A serial killer in California, known as the “alphabet shorer”, convicted of killing four women in 2013, actually had 26 victims, his death series now claims.
Joseph Naso was sentenced and sentenced to death 12 years ago by the murders of Roxene Roggasch, Carmen Colon, Pamela Parsons and Tracy Tafoya, which took place in the 1970s and 1990s. The women’s first name and last names all began with the same letter and served the former photographer the haunting moniker.
According to a new one Oxygen Documentary, “Death Row Confidential: Secrets of a Serial Killer”, his killing count is reportedly much higher. Revelation came from another inmate in death series, William Noguera, who was enclosed with NASO in San Quentin State Prison. NASO remains on the death of the death until today and has not commented on the alleged killings.
“He is guilty of more murders than anyone knows. He told me everything, and I wrote it all down,” Noguera said in a preview of the series that is broadcast on September 13.
Noguera was part of a program to help older prisoners and got to know the NASO over a decade when he made bomb shell, he claimed.

“When I said to him,” see they got you because a list of 10, “he started laughing,” Noguera told the news site, KGO. “He said, ‘They got it all wrong. Yes, I killed them women, yes. But it’s not my top – it’s not my list of 10. That’s my top 10.’
According to KGOAt NASOS allegations of killing 26 women may be supported by evidence found in his home. “They found a coin collection with 26 gold heads. They represent his trophies, they represent the 26 women he murdered,” noguera Added.
After his dealings with NASO, Noguera composed a 300-page document with clues and partial confessions in the hope of leading investigators to several victims. The case was taken up by the retired FBI Task Force -Investigator Ken Mains, who also contains in Oxygen Documentary.

Roggasch, 18 and 22-year-old colon were killed by NASO in the 1970s, while 38-year-old Parsons and 31-year-old Tafoya were murdered in the 1990s. All four had been sex workers.

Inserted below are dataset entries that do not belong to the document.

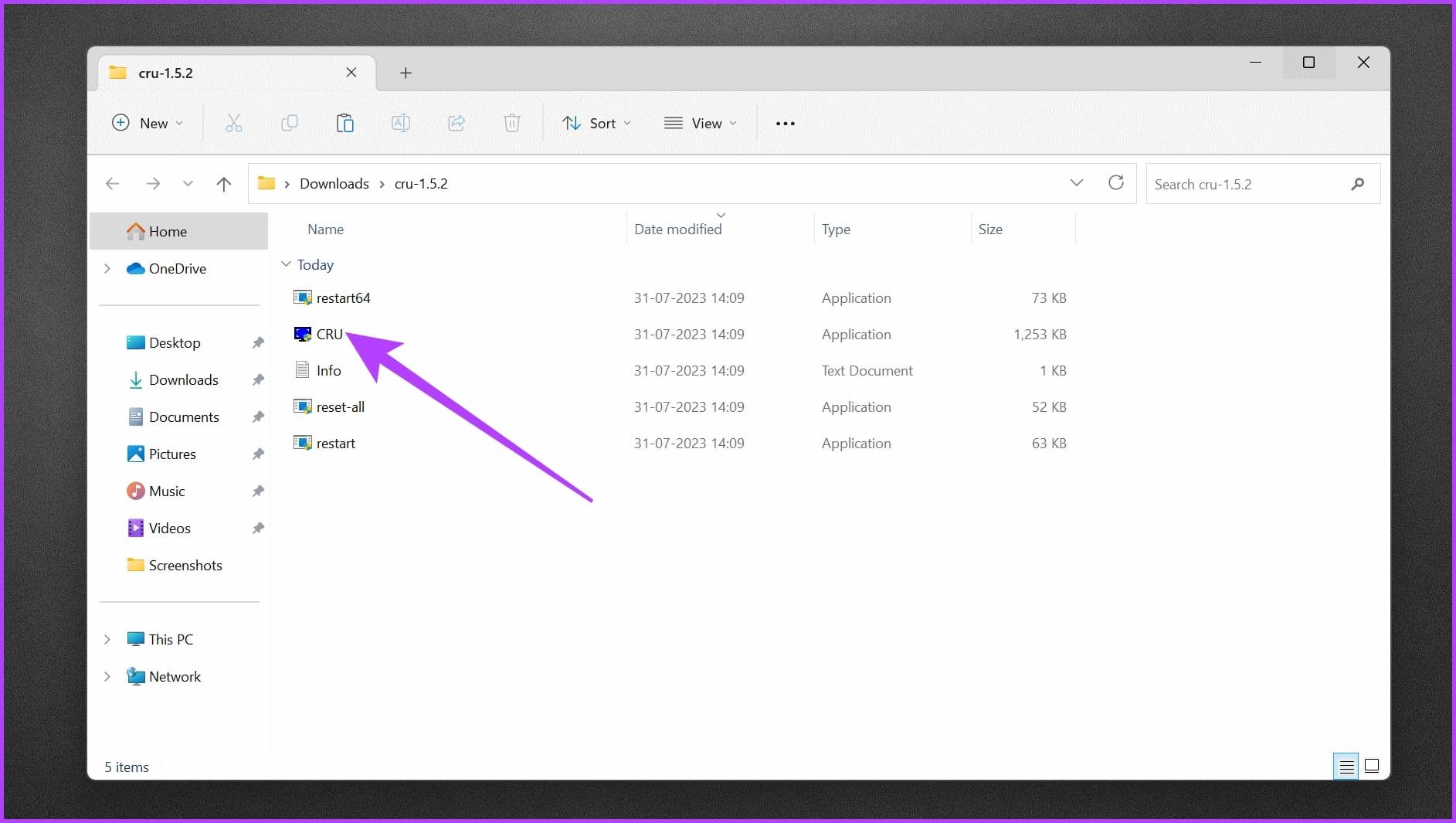Open the See more ellipsis menu
Screen dimensions: 1456x823
(785, 124)
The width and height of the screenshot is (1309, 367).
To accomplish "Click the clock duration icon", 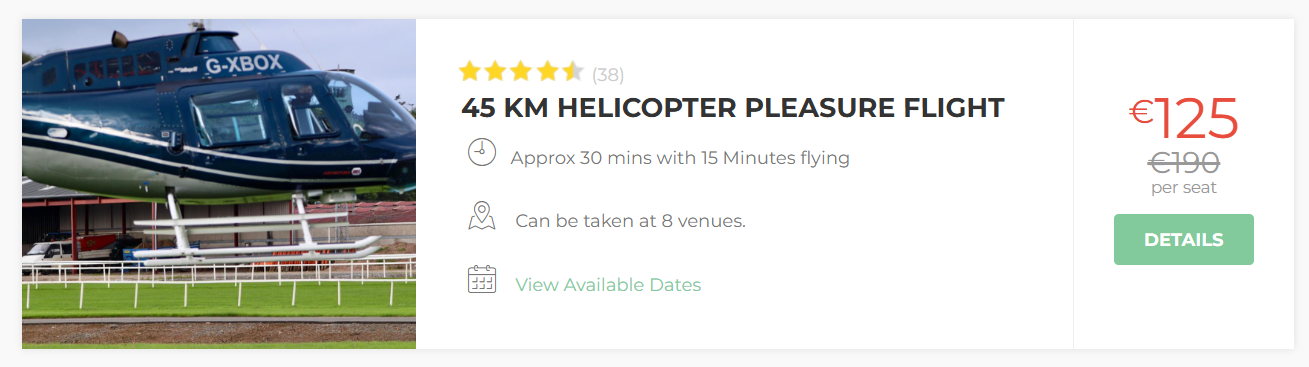I will pos(482,153).
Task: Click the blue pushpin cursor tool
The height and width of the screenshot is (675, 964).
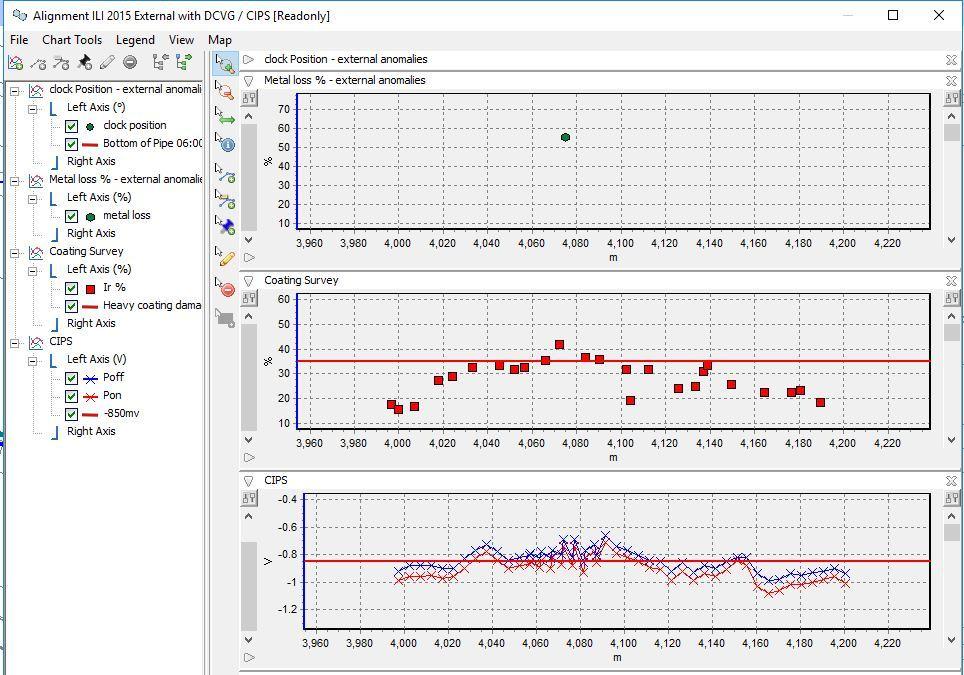Action: click(226, 227)
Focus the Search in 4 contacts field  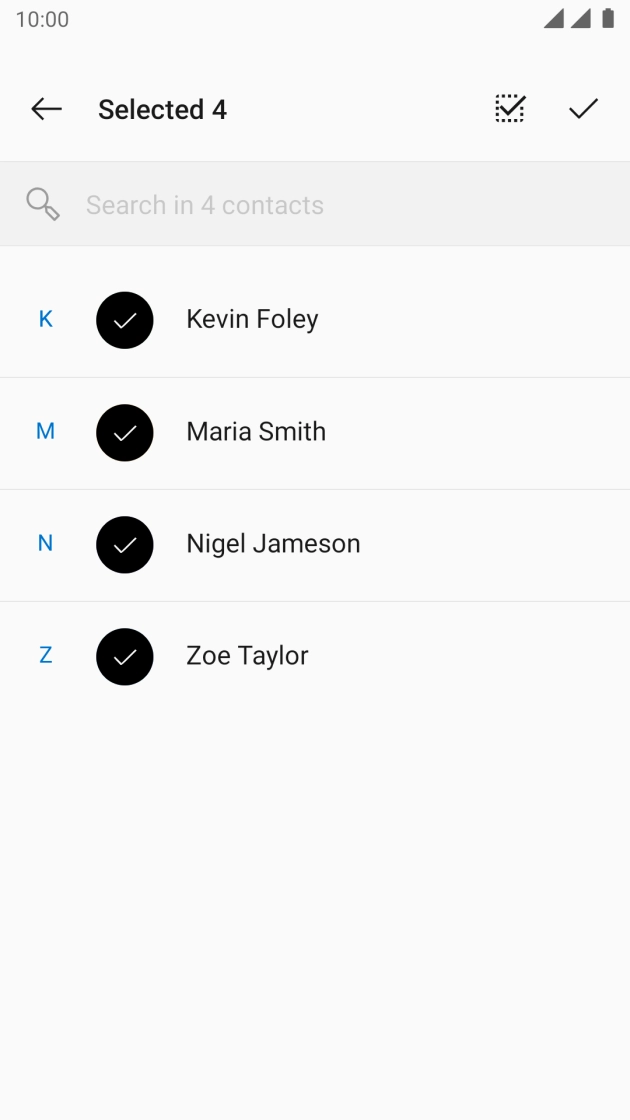coord(300,205)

NASO, a father of two and a small league coach, was arrested in 2009 when police officers found evidence connecting him with the four crimes in his California home.
Stash included photographs of women’s lifeless bodies, a detailed list of references to the murders and a journal with graphic descriptions of rape and torture of other young women.
Despite this NASO, his innocence maintained and told the jury that he was “not the monster who killed these women” during his trial where he represented himself. Then California argued Deputy District Attorney Dori Ahana in favor of the death penalty, which was ultimately handed down.
Even according to his conviction, he had been suspected in the murder of at least two other women in California.